O tym jak funkcjonują mechanizmy wykluczenia, nieświadomie świadczy także Adam Sobota, kurator wrocławskiego Muzeum Narodowego, który szkicuje w katalogu projekt historii fotografii kobiet w czasach PRL. Autor tego ciekawego tekstu nie może pozbyć się optyki stosowanej w poprzednich publikacjach czy opracowaniach, gdzie wymienione kobiety są przywołane sporadycznie z marginesu głównej narracji a ich realizacje opisane jako "ważne", ale nie "genialne". Rodzaj sztafażu lub tła, które podkreśla żywość figur pierwszoplanowych. Tak jest z reportażami Anny Musiałówny dla "Itd." czy Ireny Jurkiewicz dla "Na przełaj". Moment hierarchizacji i marginalizacji następuje przy przeniesieniu poszczególnych prac i artystek w szerszy kontekst, kiedy trzeba podjąć decyzję, kto był ważniejszy. "Autorki te wpisywały się w nurt fotografii krytycznej, która w latach siedemdziesiątych przeżywała wielki rozwój, pisze Sobota, a wskazywała przede wszystkim na drastyczne rozbieżności pomiędzy polityczną frazeologią a społeczną rzeczywistością. Do wybitnych (podkr. AM) reporterów w tym nurcie i redakcyjnych kolegów wymienionych reporterek należeli między innymi Sławomir Biegański, Andrzej Baturo, Adam Hayder, Maciej Osiecki, Andrzej Polec, Krzysztof Pawela." Musiałówna i Jurkiewicz jako ważne zostają przykryte grupą wybitnych autorów. Kobieta może być ważna, ale nie może być geniuszem, to już wiemy z krytyki feministycznej. W tym sensie Lewandowska i Bohdziewicz mają rację: obojętne czy zdjęcia robią kobiety czy mężczyźni i tak do historii przejdą zdjęcia mężczyzn. Tylko skąd potem to zdziwienie, że akurat znaczenie "męskich zdjęć" Bohdziewicz bywa pomniejszane ze względu na płeć autorki? Skąd potrzeba organizowania wystawy rewidującej męskocentryczną historię?
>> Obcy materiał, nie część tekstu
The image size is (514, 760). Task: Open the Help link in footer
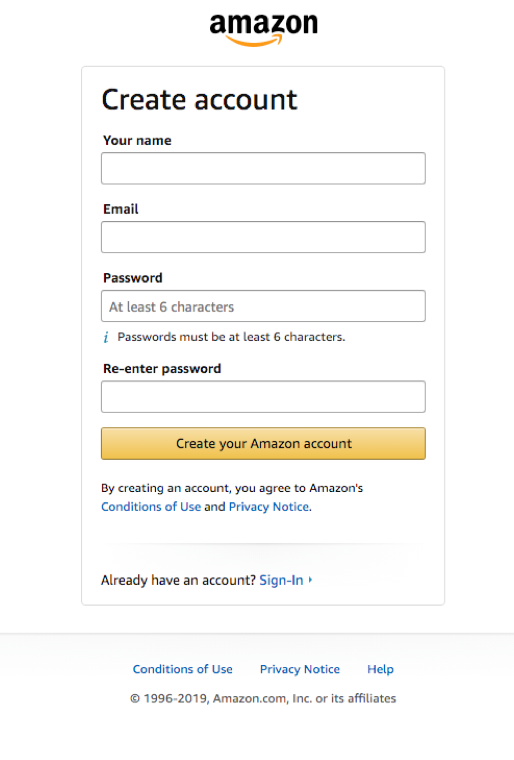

Obrąpalska Fortunata, "Armia pokoju II", 1950-1953, wł. Muzeum Historii Fotografii, Kraków
Obrąpalska Fortunata, "Armia pokoju II", 1950-1953, wł. Muzeum Historii Fotografii, Kraków

Wystawa jest olbrzymia. W salach na pierwszym piętrze Zachęty pomieszczono naprawdę dużo fotografii. Za pierwszym razem wybór imponuje wysokim poziomem zebranych w masie zdjęć. Wystawa zrealizowana jest, jak ujął to jeden z obserwatorów "na europejskim poziomie". Dokumentalistki obroniły się. Do "odkryć" należą zdjęcia Ady Jaczewskiej z Kazimierza Dolnego, pojedyncze fotografie Chrząszczówny, czy znany z wystaw "czarnego fotoreportażu" materiał Musiał ("Minus jeden"). Na wystawie widz znajdzie zdjęcia gigantek fotografii XX wieku. Przede wszystkim Zofii Rydet, ale także mniej znanych poza środowiskiem ekspertów (przynajmniej do czasu tej wystawy) Janiny Mierzeckiej, Julii Pirotte i Joanny Helander. Dokumentalistki średniego pokolenia utrwalają swoją pozycję jak Anna Beata Bohdziewicz. Są również zdjęcia najmłodszej generacji. Wśród zaproszonych do wystawy "nowych dokumentalistek" znalazły się Zorka Project, Julia Staniszewska, Weronika Łodzińska, ale także gdzieś zagubiona od kilku lat Maria Zbąska. Dla tych autorek wystawa oznacza kanonizację. Trudno od tej pory wyobrazić sobie bez nich historię fotografii polskiej.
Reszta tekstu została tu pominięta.